* SUPPLIED RECORDS *
________________________________________

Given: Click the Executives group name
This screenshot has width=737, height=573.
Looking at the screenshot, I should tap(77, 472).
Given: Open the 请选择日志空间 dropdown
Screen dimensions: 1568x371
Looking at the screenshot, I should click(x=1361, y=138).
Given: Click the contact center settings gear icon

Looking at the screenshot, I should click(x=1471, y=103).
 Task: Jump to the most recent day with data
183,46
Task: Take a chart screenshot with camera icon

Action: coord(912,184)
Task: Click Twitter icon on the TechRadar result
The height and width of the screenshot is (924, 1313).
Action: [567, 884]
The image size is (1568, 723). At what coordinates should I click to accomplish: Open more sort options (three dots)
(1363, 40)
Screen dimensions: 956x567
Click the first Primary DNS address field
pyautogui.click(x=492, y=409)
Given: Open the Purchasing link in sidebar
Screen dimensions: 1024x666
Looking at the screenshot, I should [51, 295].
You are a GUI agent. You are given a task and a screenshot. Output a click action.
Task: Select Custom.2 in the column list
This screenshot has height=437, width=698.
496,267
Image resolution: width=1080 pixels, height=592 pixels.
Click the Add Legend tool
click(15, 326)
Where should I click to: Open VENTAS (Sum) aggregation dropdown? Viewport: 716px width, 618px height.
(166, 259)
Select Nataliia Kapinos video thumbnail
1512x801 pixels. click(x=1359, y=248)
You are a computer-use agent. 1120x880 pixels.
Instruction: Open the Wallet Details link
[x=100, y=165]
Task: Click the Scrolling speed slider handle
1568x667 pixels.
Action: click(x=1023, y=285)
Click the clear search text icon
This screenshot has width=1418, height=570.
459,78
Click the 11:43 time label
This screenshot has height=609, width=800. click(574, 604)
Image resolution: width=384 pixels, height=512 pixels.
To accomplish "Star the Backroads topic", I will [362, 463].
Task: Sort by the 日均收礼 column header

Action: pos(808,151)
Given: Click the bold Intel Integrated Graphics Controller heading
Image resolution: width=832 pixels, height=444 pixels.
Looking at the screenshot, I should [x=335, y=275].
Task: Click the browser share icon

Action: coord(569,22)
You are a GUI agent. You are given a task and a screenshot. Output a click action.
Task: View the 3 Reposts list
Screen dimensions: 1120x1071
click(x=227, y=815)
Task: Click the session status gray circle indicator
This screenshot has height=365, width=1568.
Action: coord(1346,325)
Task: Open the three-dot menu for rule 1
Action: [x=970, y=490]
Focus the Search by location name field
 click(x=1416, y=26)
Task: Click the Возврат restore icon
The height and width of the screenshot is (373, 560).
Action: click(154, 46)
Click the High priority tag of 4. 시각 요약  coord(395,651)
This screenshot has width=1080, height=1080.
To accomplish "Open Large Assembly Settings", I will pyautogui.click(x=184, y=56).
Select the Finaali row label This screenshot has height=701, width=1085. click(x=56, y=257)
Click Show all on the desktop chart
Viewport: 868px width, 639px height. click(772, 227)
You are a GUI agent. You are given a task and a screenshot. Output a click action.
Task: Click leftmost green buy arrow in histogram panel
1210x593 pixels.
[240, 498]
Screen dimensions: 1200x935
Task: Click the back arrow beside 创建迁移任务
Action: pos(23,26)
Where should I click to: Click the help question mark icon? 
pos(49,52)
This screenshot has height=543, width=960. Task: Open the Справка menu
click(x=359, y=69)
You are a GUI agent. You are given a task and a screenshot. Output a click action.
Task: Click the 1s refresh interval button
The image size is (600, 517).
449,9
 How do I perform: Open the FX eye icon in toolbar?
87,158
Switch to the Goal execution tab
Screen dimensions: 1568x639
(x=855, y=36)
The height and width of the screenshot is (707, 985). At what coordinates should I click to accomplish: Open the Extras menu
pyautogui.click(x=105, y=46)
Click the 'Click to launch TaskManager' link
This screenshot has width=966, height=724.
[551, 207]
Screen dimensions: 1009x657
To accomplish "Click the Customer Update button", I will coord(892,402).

________________________________________

* AIM OF THE TASK *
Retype word for word everything in the listing above from the line that holds "Focus the Search by location name field" down to the line that holds "This screenshot has width=1080, height=1080.". Keep both end lines and leave out the rest.

* RESPONSE TO THE TASK *
Focus the Search by location name field
 click(x=1416, y=26)
Task: Click the Возврат restore icon
The height and width of the screenshot is (373, 560).
Action: click(154, 46)
Click the High priority tag of 4. 시각 요약  coord(395,651)
This screenshot has width=1080, height=1080.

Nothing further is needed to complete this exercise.